Problem: Copy each line from the data that has the word "column" in it.

:: Material for this task

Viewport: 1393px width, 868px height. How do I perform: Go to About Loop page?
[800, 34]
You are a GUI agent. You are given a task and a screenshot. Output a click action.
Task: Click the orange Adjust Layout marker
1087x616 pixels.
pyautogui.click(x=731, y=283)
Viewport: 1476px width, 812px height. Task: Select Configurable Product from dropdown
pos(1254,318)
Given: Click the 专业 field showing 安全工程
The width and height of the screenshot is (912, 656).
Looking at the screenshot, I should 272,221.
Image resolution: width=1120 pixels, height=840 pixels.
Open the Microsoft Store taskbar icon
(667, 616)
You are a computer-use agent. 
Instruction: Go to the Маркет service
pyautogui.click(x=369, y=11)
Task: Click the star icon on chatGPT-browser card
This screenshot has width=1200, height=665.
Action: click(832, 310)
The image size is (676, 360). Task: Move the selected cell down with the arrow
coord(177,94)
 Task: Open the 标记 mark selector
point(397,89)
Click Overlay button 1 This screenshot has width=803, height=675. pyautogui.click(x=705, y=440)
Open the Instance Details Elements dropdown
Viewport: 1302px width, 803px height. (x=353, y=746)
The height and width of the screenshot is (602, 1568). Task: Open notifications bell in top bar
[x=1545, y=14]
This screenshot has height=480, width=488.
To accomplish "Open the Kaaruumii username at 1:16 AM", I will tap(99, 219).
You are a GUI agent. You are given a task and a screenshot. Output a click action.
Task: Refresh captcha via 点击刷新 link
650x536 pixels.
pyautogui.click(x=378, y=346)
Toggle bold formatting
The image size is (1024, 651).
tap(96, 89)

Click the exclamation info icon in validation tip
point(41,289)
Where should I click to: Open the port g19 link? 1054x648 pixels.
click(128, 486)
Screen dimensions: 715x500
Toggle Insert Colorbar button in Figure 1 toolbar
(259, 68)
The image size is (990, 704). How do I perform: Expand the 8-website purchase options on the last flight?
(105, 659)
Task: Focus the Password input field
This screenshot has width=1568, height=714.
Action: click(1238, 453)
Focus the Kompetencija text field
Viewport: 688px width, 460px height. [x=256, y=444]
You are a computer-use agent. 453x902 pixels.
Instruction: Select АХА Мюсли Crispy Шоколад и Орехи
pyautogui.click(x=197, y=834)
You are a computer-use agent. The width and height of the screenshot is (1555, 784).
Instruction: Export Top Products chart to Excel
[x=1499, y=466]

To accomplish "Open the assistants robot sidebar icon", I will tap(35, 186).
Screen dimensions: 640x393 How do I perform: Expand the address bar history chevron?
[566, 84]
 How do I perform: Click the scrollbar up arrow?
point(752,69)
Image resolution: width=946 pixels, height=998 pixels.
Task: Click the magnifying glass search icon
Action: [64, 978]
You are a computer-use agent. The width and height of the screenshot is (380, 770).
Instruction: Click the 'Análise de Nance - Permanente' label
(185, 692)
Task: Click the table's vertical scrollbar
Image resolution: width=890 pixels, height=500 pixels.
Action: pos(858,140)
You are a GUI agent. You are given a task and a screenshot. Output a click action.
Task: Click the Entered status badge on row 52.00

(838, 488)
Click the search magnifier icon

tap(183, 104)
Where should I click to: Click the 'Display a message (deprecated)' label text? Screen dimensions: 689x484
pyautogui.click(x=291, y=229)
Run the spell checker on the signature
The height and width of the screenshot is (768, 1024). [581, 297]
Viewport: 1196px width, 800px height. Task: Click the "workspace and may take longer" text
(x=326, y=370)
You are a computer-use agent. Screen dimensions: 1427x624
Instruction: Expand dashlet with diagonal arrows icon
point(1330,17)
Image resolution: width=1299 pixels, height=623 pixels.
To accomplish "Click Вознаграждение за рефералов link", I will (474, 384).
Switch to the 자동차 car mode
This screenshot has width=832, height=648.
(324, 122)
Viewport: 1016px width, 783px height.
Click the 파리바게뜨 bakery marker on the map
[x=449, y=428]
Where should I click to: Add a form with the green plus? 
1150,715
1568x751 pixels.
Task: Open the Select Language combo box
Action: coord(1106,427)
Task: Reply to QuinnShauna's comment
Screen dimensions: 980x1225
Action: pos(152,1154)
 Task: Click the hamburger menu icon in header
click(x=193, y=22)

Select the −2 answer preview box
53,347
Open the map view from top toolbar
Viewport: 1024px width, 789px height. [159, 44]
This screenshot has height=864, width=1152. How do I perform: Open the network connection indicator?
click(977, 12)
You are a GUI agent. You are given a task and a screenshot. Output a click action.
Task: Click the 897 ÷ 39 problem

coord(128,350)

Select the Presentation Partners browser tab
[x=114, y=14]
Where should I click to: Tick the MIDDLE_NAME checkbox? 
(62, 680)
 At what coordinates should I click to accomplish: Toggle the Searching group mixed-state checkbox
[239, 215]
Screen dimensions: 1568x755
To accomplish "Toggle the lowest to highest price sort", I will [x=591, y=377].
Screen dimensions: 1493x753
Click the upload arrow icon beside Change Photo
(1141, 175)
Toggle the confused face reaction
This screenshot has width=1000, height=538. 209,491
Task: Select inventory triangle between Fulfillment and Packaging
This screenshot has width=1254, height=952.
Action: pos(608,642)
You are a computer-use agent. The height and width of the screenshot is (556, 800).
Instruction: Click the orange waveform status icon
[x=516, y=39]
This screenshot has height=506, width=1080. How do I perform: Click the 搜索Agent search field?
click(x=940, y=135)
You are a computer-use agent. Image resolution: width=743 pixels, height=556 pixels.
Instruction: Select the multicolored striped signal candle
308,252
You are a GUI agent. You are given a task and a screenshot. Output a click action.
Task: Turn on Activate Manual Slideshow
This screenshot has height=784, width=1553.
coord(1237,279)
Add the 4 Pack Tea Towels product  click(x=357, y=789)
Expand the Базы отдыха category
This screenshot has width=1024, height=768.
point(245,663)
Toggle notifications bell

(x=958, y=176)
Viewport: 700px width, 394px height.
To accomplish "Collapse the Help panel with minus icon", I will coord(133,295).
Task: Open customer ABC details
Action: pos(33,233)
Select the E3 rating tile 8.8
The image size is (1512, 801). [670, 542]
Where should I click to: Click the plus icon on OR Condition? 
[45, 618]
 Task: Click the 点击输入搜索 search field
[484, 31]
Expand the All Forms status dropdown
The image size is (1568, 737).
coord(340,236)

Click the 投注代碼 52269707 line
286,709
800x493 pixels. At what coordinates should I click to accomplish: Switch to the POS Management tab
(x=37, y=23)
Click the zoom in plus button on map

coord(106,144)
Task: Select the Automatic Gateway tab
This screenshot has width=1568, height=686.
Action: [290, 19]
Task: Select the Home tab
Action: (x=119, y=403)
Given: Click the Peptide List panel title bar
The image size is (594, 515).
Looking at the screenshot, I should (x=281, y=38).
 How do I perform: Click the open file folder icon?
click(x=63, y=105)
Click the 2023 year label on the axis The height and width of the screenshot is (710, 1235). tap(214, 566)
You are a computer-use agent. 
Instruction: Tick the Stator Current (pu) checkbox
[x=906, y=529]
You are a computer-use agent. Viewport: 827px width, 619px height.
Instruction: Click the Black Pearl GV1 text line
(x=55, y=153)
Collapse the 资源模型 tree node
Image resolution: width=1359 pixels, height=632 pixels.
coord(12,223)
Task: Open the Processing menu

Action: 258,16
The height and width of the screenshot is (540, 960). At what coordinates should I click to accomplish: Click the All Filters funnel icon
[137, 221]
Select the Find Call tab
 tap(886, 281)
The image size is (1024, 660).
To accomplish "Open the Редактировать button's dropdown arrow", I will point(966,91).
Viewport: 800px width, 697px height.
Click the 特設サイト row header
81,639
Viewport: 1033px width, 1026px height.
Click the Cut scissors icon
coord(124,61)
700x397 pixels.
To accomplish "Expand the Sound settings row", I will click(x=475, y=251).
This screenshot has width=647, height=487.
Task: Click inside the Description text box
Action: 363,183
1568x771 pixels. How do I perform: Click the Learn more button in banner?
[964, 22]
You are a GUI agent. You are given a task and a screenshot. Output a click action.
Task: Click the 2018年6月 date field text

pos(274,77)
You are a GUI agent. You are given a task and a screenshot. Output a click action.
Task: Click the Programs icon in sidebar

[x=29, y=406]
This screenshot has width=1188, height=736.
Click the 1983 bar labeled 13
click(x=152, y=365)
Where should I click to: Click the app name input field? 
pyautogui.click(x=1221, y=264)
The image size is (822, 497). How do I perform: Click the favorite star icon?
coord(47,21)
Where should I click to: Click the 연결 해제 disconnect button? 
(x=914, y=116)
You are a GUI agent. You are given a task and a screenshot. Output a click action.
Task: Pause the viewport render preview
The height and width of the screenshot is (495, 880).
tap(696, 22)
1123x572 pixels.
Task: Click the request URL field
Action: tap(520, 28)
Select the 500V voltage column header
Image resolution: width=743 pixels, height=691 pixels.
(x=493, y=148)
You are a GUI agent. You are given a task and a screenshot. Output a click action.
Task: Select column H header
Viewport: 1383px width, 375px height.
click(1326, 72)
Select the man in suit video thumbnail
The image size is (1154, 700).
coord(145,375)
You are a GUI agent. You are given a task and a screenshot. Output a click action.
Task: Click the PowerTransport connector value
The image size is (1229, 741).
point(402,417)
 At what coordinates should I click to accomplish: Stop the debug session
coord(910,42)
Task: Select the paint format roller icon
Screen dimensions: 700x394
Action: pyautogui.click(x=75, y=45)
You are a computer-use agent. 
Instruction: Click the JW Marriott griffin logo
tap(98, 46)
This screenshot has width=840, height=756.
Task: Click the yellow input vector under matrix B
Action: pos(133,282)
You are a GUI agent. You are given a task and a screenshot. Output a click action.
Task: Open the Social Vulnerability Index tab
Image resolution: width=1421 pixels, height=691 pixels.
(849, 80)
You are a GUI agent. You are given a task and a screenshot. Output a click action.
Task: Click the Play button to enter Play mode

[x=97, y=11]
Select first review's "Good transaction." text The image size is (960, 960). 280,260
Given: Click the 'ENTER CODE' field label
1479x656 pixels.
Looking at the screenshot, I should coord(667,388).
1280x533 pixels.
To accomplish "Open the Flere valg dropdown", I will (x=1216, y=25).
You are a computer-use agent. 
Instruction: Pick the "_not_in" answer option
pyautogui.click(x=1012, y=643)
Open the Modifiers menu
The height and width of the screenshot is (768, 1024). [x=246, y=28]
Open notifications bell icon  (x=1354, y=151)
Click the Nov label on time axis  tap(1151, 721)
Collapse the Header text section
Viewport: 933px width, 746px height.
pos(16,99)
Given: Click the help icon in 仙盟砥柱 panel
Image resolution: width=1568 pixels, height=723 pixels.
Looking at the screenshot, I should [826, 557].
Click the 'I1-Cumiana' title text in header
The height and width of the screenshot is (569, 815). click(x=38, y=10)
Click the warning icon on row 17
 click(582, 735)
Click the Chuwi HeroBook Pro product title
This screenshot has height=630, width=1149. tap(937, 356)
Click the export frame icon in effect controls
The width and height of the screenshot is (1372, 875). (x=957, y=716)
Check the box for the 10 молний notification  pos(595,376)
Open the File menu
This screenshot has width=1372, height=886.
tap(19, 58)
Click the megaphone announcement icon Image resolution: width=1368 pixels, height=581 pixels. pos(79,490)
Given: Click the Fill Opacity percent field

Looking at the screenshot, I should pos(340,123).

::::

Exercise solution:
Select the 500V voltage column header
Task: Select column H header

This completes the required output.